- _PROVIDED DATA_:
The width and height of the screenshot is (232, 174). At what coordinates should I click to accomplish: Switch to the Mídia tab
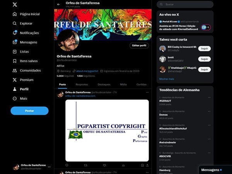[x=123, y=84]
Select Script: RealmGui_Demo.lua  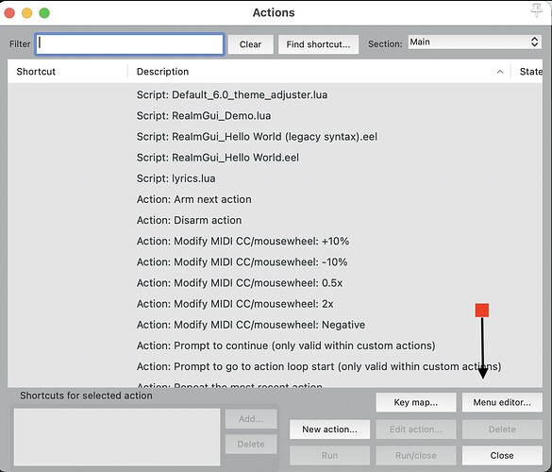275,115
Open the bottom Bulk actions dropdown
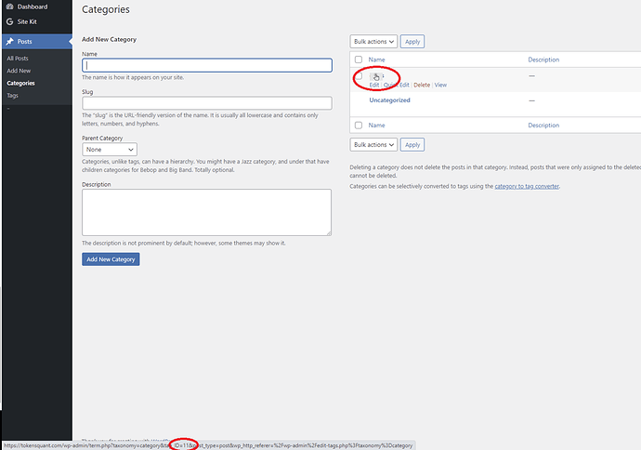 [374, 144]
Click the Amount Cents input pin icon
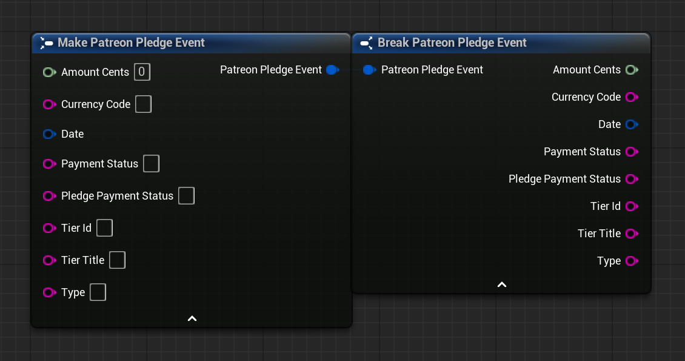The image size is (685, 361). 50,72
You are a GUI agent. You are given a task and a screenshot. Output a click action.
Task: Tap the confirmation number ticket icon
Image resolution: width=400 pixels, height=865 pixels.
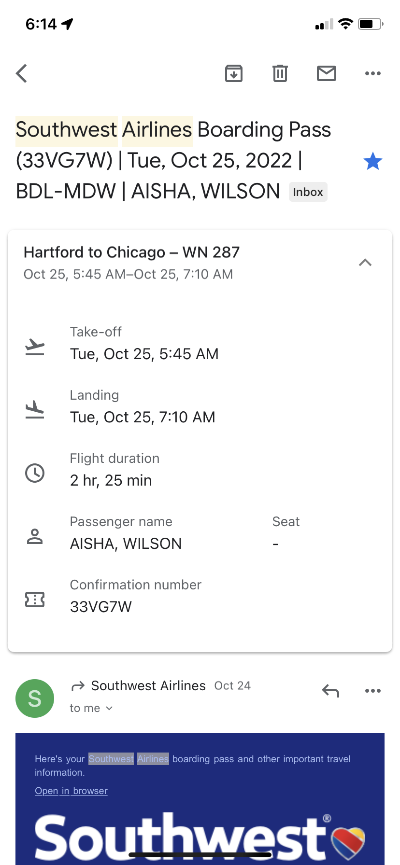coord(35,600)
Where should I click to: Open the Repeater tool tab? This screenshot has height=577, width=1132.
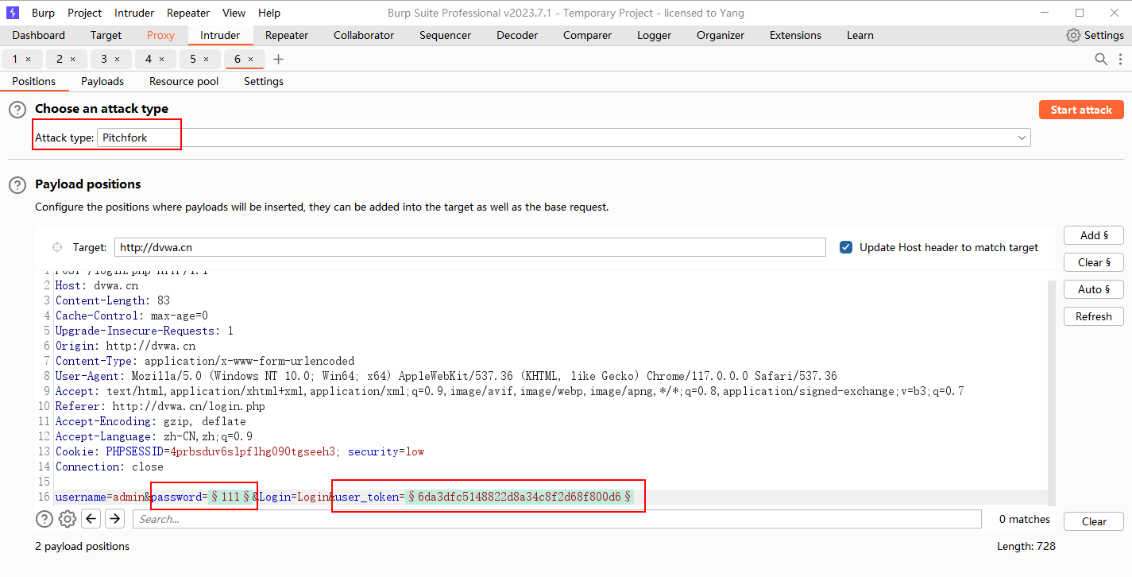pos(287,35)
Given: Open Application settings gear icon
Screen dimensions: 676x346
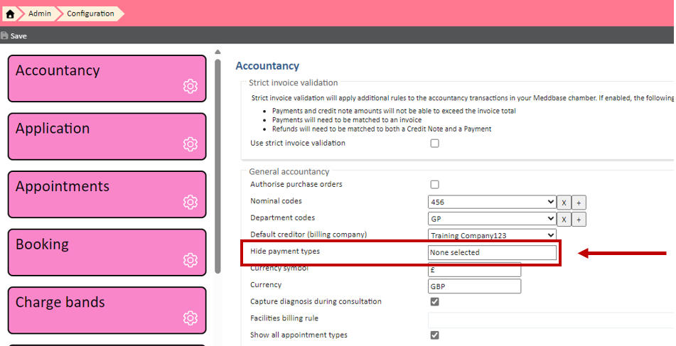Looking at the screenshot, I should click(x=190, y=144).

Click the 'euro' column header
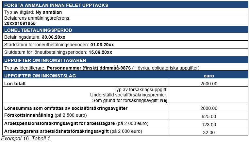point(208,76)
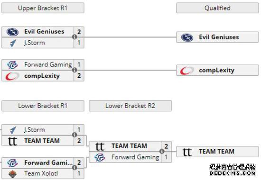Viewport: 261px width, 180px height.
Task: Open Team Xolotl team link
Action: click(x=41, y=173)
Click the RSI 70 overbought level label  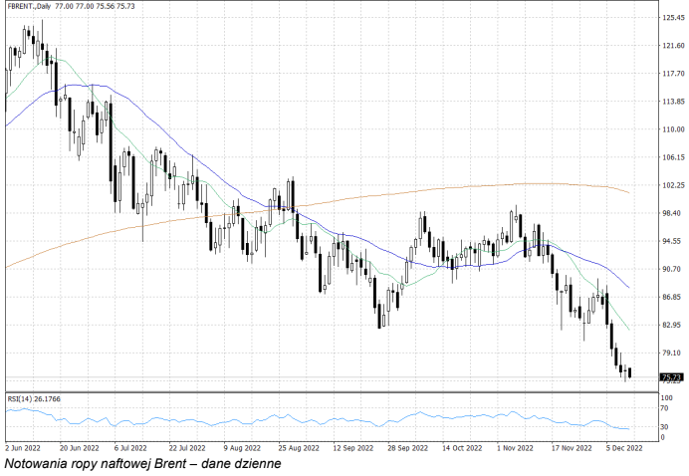click(x=664, y=408)
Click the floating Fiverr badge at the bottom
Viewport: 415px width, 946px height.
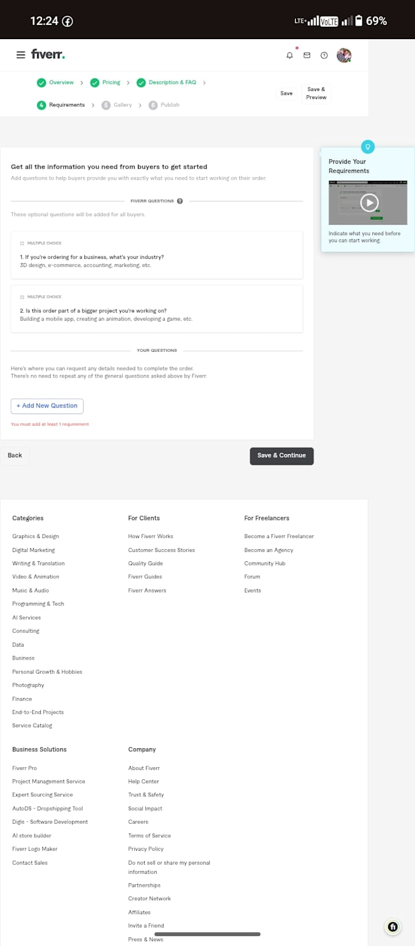pyautogui.click(x=393, y=926)
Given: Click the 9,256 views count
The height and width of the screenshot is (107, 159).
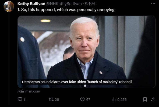Looking at the screenshot, I should [122, 99].
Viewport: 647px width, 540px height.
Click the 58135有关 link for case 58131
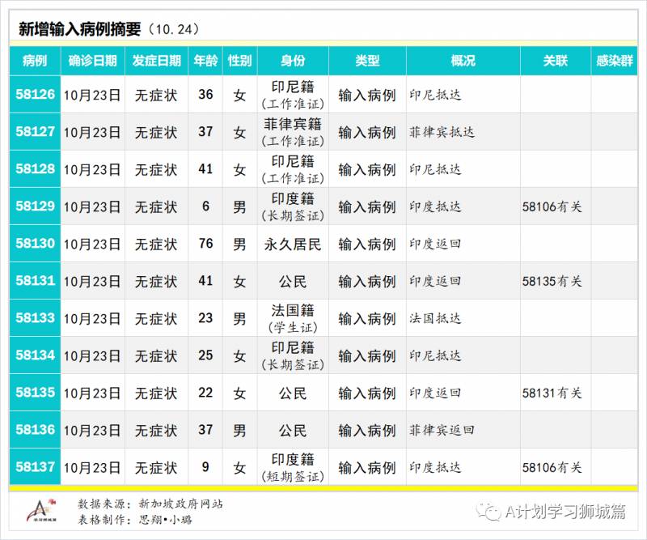555,281
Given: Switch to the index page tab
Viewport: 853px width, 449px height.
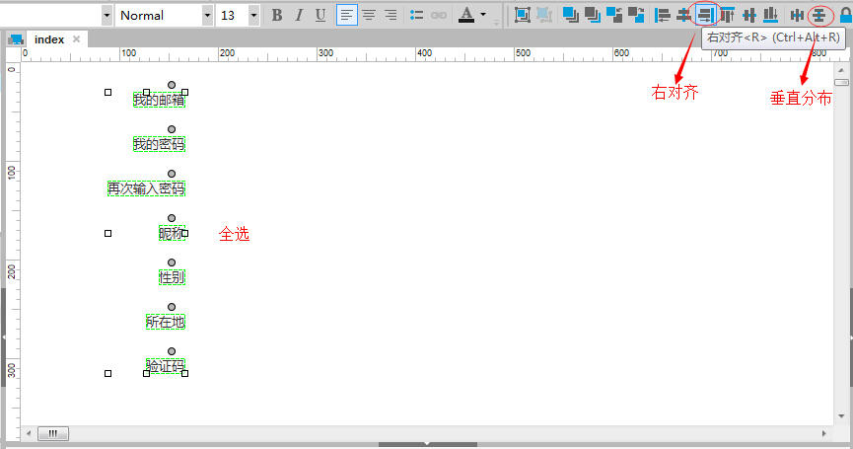Looking at the screenshot, I should click(x=48, y=39).
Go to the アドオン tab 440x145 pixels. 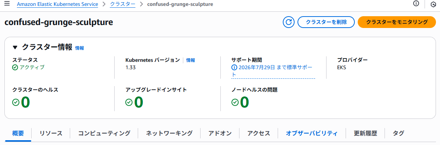click(220, 133)
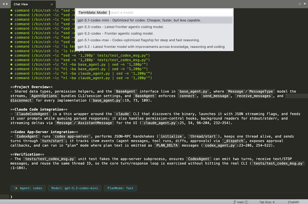Click the Agent: codex button
Viewport: 308px width, 204px height.
[x=28, y=188]
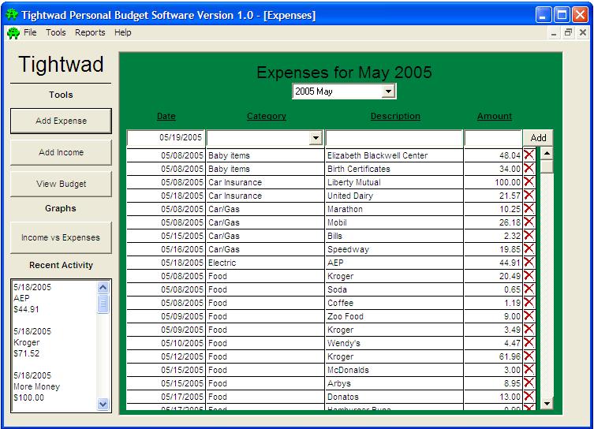Click Add button to submit new expense
Screen dimensions: 594x429
click(x=538, y=138)
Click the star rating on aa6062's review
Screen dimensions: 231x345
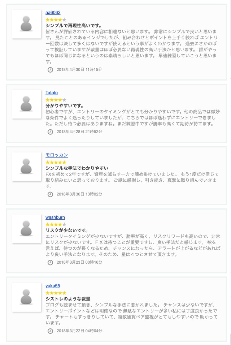pos(56,20)
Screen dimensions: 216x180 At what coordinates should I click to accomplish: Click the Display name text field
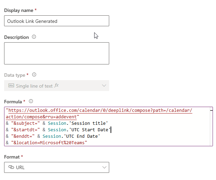pyautogui.click(x=57, y=21)
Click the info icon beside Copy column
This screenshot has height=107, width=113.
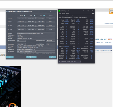44,16
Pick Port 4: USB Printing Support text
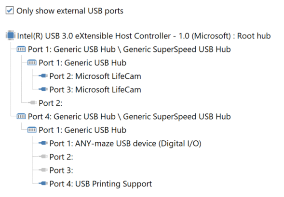 coord(101,184)
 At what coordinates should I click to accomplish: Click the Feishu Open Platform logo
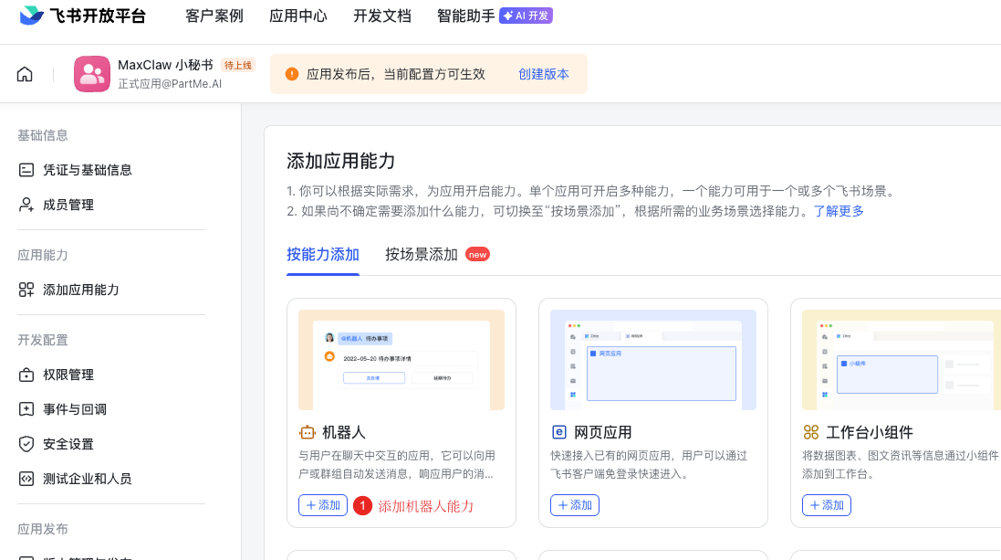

- _TASK BRIEF_: Everything from the line with "Screen dimensions: 216x180" through the last line of the listing should be retyped exactly, with both end lines kept and the pictures left out.

- _WRITTEN REPLY_:
Screen dimensions: 216x180 At what coordinates should I click to accomplish: Click the Display name text field
pyautogui.click(x=57, y=21)
Click the info icon beside Copy column
This screenshot has height=107, width=113.
44,16
Pick Port 4: USB Printing Support text
 coord(101,184)
 At what coordinates should I click to accomplish: Click the Feishu Open Platform logo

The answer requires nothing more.